## Exercise prompt
Your task is to copy the lines of the data below from the line holding "Task: Open the red settings gear in game" through the line holding "You are a computer-use agent. The", inclusive, exactly and with nothing added.

Stored items
--*--
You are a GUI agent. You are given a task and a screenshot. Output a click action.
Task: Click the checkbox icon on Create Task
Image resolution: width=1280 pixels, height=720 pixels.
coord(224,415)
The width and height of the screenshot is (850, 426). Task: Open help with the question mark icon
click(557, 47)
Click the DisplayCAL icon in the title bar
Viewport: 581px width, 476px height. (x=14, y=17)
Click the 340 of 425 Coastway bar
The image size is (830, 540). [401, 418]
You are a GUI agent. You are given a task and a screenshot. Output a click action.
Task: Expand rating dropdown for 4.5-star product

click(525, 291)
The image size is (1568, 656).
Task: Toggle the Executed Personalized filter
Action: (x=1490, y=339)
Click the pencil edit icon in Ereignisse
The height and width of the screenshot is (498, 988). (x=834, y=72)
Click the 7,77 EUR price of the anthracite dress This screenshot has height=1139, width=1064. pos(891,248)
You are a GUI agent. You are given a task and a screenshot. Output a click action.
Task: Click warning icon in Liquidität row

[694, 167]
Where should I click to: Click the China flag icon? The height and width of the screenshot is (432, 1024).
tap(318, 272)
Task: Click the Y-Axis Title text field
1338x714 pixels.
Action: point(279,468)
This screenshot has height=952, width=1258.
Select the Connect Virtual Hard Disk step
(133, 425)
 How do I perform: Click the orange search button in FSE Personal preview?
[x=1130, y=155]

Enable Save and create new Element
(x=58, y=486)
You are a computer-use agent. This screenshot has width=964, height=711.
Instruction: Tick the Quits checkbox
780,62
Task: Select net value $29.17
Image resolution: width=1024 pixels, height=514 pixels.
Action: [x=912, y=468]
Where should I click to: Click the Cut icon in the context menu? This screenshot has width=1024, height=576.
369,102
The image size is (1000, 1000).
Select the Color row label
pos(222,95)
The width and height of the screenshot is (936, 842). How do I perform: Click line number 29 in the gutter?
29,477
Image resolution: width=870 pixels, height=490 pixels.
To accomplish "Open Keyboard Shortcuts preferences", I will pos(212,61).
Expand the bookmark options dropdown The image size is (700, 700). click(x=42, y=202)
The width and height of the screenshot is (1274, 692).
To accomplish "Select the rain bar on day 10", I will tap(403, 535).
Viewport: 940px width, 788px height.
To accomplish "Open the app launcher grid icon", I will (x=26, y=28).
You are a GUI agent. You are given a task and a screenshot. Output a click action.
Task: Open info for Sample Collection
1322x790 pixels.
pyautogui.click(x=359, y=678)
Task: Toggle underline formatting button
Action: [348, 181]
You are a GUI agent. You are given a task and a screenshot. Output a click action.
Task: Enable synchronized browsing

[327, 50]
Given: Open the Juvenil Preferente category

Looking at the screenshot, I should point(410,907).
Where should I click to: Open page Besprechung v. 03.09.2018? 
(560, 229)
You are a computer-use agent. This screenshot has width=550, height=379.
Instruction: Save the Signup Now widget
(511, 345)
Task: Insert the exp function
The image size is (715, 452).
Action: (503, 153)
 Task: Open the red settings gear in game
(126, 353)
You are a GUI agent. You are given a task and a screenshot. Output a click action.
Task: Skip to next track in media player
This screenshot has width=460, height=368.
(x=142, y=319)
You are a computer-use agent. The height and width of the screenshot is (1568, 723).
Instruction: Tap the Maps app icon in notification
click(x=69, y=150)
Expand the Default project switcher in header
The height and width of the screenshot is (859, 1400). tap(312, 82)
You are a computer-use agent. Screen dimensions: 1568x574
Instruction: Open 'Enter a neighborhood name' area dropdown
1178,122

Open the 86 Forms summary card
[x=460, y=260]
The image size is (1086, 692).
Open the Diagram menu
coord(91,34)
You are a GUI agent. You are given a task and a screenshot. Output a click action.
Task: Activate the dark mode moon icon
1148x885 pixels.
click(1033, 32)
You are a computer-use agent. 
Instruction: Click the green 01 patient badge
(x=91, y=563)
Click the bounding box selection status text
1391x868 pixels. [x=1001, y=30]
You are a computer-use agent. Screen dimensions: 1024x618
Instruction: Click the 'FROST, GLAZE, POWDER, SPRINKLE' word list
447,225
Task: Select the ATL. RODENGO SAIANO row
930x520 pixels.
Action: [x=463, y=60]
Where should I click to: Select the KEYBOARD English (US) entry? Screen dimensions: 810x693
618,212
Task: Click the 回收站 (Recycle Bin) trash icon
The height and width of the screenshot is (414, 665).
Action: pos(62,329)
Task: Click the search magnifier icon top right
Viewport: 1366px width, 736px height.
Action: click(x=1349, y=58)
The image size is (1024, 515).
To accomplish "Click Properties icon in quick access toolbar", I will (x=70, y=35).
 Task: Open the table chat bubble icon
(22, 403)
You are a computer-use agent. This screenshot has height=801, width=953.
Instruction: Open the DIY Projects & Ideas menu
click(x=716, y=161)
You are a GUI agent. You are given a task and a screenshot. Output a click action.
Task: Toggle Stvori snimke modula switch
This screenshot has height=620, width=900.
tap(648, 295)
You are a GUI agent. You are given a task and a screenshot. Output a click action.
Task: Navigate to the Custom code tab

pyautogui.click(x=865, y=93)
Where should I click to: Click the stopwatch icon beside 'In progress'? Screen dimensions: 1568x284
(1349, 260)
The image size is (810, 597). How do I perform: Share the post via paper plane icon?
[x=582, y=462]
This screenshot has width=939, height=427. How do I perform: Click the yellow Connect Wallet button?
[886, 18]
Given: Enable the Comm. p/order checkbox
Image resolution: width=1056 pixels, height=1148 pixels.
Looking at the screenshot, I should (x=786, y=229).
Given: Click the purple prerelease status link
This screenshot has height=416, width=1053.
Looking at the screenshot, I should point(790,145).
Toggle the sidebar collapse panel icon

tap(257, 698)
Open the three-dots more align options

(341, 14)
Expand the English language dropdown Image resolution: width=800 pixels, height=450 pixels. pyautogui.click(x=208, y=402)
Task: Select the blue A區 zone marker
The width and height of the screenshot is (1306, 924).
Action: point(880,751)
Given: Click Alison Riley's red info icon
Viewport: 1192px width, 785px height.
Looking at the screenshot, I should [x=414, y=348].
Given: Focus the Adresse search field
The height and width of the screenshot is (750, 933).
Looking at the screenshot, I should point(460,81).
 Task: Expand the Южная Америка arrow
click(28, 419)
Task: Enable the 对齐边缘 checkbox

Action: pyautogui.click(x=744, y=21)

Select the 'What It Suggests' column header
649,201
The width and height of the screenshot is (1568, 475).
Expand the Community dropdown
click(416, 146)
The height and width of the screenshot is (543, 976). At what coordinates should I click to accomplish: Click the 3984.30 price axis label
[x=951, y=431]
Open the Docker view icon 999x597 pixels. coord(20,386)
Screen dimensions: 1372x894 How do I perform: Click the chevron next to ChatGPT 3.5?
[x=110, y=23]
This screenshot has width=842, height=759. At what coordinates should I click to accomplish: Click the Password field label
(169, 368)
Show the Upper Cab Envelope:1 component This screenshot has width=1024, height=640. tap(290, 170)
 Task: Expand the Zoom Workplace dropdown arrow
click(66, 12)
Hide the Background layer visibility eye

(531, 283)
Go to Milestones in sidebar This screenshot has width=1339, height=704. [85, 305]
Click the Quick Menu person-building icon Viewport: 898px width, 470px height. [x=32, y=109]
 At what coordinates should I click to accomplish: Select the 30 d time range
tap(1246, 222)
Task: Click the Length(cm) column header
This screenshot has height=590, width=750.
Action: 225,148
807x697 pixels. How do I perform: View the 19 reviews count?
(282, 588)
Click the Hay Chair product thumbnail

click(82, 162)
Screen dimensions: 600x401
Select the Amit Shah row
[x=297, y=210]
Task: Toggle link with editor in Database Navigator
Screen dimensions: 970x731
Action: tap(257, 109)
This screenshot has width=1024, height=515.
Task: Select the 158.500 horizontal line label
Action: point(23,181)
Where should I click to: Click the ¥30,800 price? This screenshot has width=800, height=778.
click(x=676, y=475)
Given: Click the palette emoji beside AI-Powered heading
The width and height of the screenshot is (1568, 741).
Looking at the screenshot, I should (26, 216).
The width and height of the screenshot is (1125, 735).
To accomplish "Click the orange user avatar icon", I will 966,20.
--*--
## The answer
 Task: Open the red settings gear in game
(126, 353)
You are a GUI agent. You are given a task and a screenshot. Output a click action.
Task: Skip to next track in media player
This screenshot has width=460, height=368.
(x=142, y=319)
You are a computer-use agent. The height and width of the screenshot is (1568, 723).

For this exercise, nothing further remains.